Task item | In the entries below, filter for the word "agent" and copy every matching line.
*** Given information ***
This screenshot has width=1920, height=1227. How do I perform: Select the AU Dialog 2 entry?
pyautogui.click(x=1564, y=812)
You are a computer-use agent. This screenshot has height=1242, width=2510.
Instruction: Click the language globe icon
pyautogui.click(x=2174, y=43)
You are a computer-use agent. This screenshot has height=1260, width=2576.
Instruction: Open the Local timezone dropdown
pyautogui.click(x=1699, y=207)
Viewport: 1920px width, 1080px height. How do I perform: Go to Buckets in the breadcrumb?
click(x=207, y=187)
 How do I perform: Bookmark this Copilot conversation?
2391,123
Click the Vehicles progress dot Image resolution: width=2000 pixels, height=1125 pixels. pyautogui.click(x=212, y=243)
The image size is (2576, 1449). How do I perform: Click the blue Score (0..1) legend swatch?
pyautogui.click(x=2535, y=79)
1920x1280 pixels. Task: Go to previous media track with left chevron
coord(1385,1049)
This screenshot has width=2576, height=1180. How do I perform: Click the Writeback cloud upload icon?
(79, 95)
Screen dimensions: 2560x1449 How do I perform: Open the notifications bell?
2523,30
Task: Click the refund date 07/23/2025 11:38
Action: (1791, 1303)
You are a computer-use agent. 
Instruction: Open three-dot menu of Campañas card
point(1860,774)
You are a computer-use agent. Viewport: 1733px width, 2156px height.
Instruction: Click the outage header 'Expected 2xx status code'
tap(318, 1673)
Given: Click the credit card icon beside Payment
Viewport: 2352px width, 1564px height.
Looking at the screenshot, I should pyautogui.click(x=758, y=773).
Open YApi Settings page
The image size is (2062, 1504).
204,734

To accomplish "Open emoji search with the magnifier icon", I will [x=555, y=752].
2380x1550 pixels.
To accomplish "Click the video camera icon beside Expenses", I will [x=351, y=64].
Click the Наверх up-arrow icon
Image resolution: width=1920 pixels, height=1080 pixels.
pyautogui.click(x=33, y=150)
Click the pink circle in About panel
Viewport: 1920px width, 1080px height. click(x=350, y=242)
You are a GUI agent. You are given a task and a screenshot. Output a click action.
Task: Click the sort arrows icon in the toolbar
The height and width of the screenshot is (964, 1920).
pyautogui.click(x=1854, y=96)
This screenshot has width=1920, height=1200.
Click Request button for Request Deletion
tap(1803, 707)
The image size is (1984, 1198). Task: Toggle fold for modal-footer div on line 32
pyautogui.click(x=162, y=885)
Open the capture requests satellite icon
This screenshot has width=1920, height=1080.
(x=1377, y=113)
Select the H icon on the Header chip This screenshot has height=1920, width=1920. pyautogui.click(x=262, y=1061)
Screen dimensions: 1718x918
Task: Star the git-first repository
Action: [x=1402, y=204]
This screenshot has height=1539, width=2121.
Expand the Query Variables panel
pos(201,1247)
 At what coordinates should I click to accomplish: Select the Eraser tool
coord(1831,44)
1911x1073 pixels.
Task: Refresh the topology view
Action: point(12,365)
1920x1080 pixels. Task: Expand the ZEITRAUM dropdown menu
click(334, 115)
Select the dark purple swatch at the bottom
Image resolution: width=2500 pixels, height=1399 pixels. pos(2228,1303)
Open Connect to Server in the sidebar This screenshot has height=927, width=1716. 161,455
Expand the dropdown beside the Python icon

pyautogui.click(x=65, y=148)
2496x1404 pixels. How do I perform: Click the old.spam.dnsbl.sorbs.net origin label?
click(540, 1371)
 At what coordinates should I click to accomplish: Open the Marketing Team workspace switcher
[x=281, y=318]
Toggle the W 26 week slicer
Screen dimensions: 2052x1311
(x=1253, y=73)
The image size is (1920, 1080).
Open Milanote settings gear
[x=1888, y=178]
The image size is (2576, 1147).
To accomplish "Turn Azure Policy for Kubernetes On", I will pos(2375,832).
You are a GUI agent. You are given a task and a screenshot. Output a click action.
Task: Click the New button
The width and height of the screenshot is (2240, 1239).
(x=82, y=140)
*** End of Given information ***
Your solution |
You are a computer-use agent. This screenshot has height=1242, width=2510.
You are a computer-use agent. This screenshot has height=1260, width=2576.
You are a computer-use agent. 
You are a computer-use agent. Viewport: 1733px width, 2156px height.
You are a GUI agent. You are given a task and a screenshot. Output a click action.
You are a GUI agent. You are given a task and a screenshot. Output a click action.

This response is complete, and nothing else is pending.